Task requirements: In the data below, find each line containing the string "Given" and return it.

━━━ Data excerpts ━━━

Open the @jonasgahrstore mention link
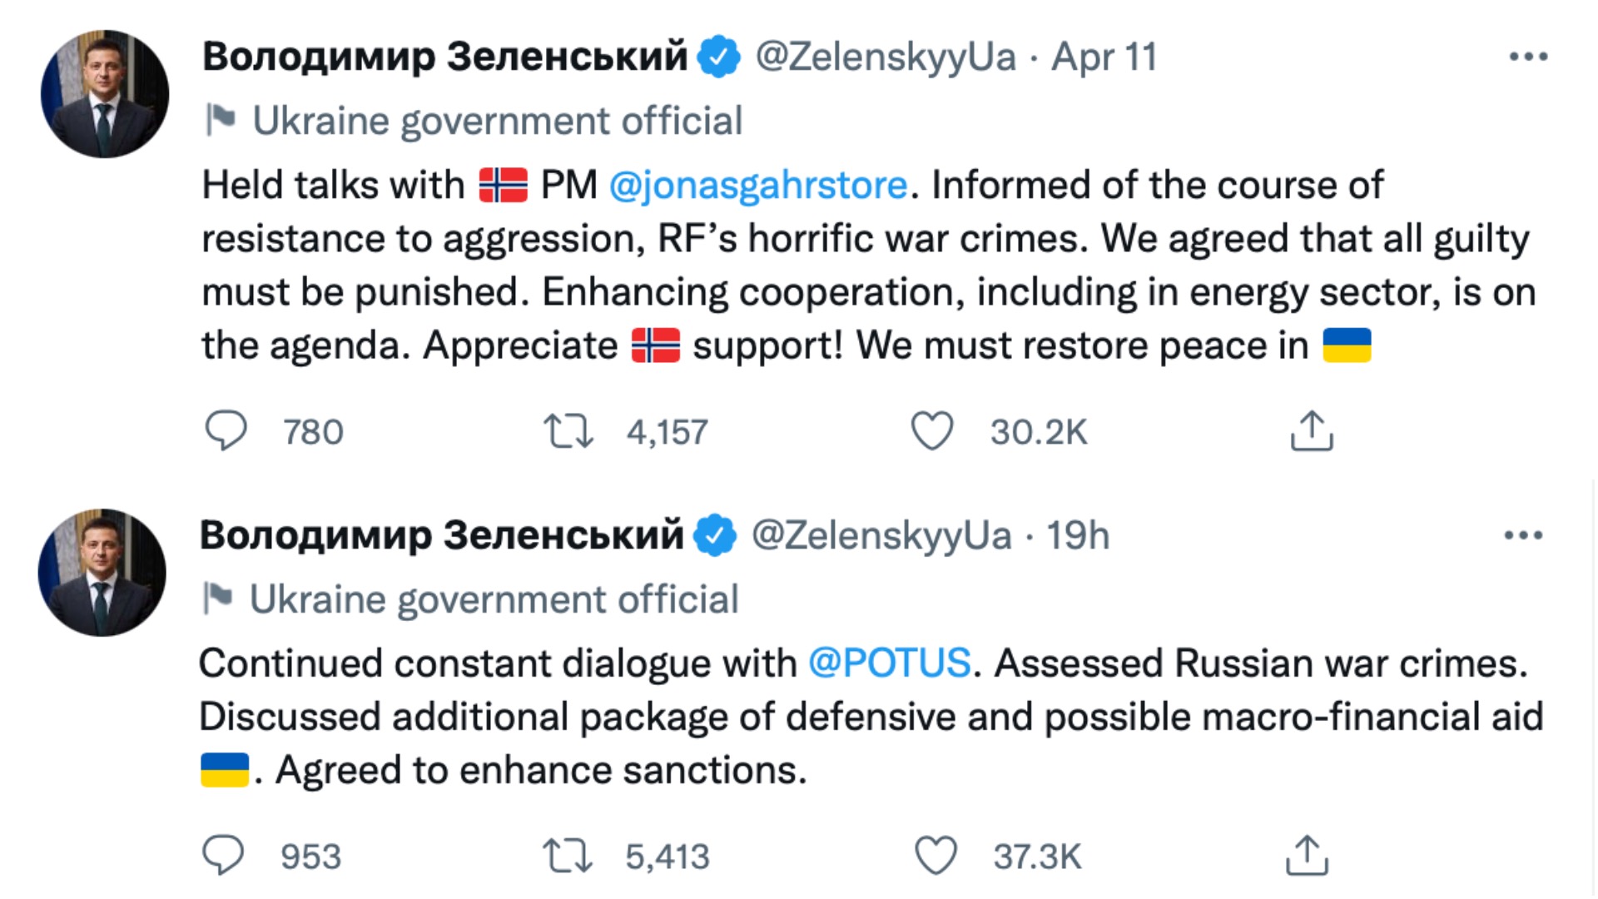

━━━
━━━ Data excerpts ━━━

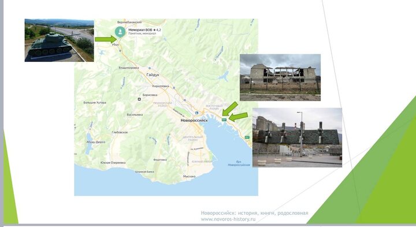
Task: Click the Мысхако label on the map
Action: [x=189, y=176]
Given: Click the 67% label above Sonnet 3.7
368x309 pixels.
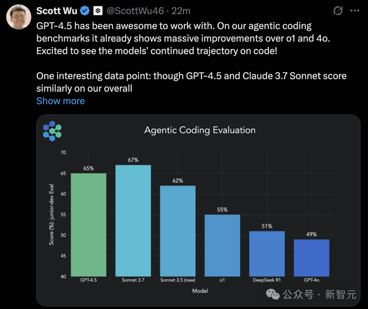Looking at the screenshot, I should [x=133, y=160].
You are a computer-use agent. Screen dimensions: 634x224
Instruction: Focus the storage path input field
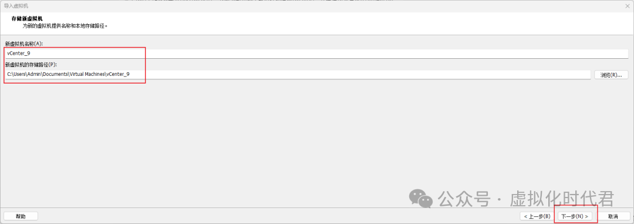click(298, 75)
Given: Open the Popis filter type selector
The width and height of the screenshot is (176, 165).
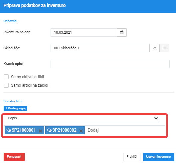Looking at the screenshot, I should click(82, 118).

━━━
━━━ Data excerpts ━━━

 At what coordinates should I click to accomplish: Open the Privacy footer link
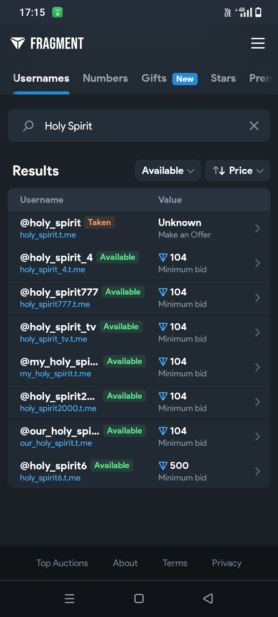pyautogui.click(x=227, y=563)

━━━

Solution for this exercise:
Given: Click the 67% label above Sonnet 3.7
Given: Open the Popis filter type selector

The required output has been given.